Un elogio de Rafael Nadal

La poesía como celebración de la excelencia nunca se olvidó de recordarles a los triunfadores que seguían siendo humanos

En la antigua Grecia, a los vencedores de los Juegos (fueran los olímpicos, ístmicos, píticos o nemeos) se les obsequiaba, entre otras cosas, un poema. Se llamaba a esas composiciones "epinicios", o sea, "a propósito de una victoria". Teóricamente, el poeta celebraba al victorioso, pero nos han llegado los nombres de aquellos atletas gracias a los escritores como Píndaro, consciente de ser él quien le daría inmortalidad a la hazaña deportiva (lean la bonita traducción de Emilio Suárez de la Torre). Era misión del poeta recordar que la victoria de alguien une su prestigio al de su familia y su ciudad y lo encarama a la Historia dentro de una cadena de hechos que existía antes de él y que seguiría existiendo tras él. Por eso, aquellas poesías, los epinicios, hablaban del triunfo de uno, pero también de los mitos de la ciudad; celebraban la valía de la persona, pero también le recordaban su condición de ser humano. Eran versos de elogio en los que siempre aparecían perlas de sabiduría encaminadas a que nadie se creyera por encima de los demás. Así se explican frases como: "los triunfadores les parecen sabios incluso a sus conciudadanos" o como esa otra de: "la buena fortuna es el primer premio, la buena fama el segundo y quien tiene ambas ha ganado el mayor de todos".
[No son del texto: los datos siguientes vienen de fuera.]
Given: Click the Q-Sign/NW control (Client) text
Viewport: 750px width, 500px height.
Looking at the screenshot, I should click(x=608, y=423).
La poesía como celebración de la excelencia nunca se olvidó de recordarles a los triunfadores que seguían siendo humanos. Hoy nos cuesta trabajo incluso entender algo así. Mi generación, la primera que nació tras la llegada del televisor, ha crecido identificando a los victoriosos como héroes y haciendo de sus victorias la justificación de un nacionalismo algo barato, si me permiten que así lo exprese. Sin embargo, nunca me sentí yo más ni menos español por ver a Cabrera, Luyk y Brabender ganar títulos con el Real Madrid; nunca me sentí sueco disfrutando del endiablado revés de Björn Borg; nunca me he considerado suizo por declararme incondicional admirador de la elegancia de Roger Federer.

No me siento más ni menos español por admirar la inteligencia y la perseverancia de Nadal ni por disfrutar sus victorias, aunque se produzcan al borde de la Fiesta Nacional. Como clásico y seguidor de los clásicos, preferiría que, en vez de lanzar al viento banderas, himnos y gritos, celebráramos el triunfo de una persona que, en el momento de su mayor gloria, demuestra su mejor cualidad: ser un buen ser humano.